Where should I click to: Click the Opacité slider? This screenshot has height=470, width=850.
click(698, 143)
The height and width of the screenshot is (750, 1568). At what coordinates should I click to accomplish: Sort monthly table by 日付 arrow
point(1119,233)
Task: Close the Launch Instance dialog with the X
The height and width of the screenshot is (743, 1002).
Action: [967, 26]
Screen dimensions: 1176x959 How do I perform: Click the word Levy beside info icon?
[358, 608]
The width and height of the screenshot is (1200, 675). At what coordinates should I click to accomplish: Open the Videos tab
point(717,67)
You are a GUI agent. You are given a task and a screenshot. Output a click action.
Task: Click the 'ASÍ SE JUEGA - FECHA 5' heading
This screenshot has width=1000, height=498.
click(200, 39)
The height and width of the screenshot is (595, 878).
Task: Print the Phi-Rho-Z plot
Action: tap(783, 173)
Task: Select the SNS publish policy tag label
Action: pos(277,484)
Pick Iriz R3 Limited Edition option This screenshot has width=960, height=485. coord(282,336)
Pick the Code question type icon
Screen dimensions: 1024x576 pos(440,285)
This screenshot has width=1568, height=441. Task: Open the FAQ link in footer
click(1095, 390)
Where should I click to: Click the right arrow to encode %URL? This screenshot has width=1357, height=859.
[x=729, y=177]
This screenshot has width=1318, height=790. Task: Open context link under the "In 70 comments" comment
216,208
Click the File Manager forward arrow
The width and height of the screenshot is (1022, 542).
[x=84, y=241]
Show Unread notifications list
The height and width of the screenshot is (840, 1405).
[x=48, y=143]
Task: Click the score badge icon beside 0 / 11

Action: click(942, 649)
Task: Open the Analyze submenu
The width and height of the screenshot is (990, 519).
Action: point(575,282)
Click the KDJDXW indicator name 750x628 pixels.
__________________________________________________
→ ABOUT THIS TASK:
Nothing in the records may be left out; copy them all exactly.

→ WRITTEN REPLY:
Where should I click to: Click the Opacité slider? This screenshot has height=470, width=850.
click(698, 143)
The height and width of the screenshot is (750, 1568). At what coordinates should I click to accomplish: Sort monthly table by 日付 arrow
point(1119,233)
Task: Close the Launch Instance dialog with the X
The height and width of the screenshot is (743, 1002).
Action: [967, 26]
Screen dimensions: 1176x959 How do I perform: Click the word Levy beside info icon?
[358, 608]
The width and height of the screenshot is (1200, 675). At what coordinates should I click to accomplish: Open the Videos tab
point(717,67)
You are a GUI agent. You are given a task and a screenshot. Output a click action.
Task: Click the 'ASÍ SE JUEGA - FECHA 5' heading
This screenshot has width=1000, height=498.
click(200, 39)
The height and width of the screenshot is (595, 878).
Task: Print the Phi-Rho-Z plot
Action: tap(783, 173)
Task: Select the SNS publish policy tag label
Action: pos(277,484)
Pick Iriz R3 Limited Edition option This screenshot has width=960, height=485. coord(282,336)
Pick the Code question type icon
Screen dimensions: 1024x576 pos(440,285)
This screenshot has width=1568, height=441. Task: Open the FAQ link in footer
click(1095, 390)
Where should I click to: Click the right arrow to encode %URL? This screenshot has width=1357, height=859.
[x=729, y=177]
This screenshot has width=1318, height=790. Task: Open context link under the "In 70 comments" comment
216,208
Click the File Manager forward arrow
The width and height of the screenshot is (1022, 542).
[x=84, y=241]
Show Unread notifications list
The height and width of the screenshot is (840, 1405).
[x=48, y=143]
Task: Click the score badge icon beside 0 / 11

Action: click(942, 649)
Task: Open the Analyze submenu
The width and height of the screenshot is (990, 519).
Action: point(575,282)
Click the KDJDXW indicator name 750x628 pixels.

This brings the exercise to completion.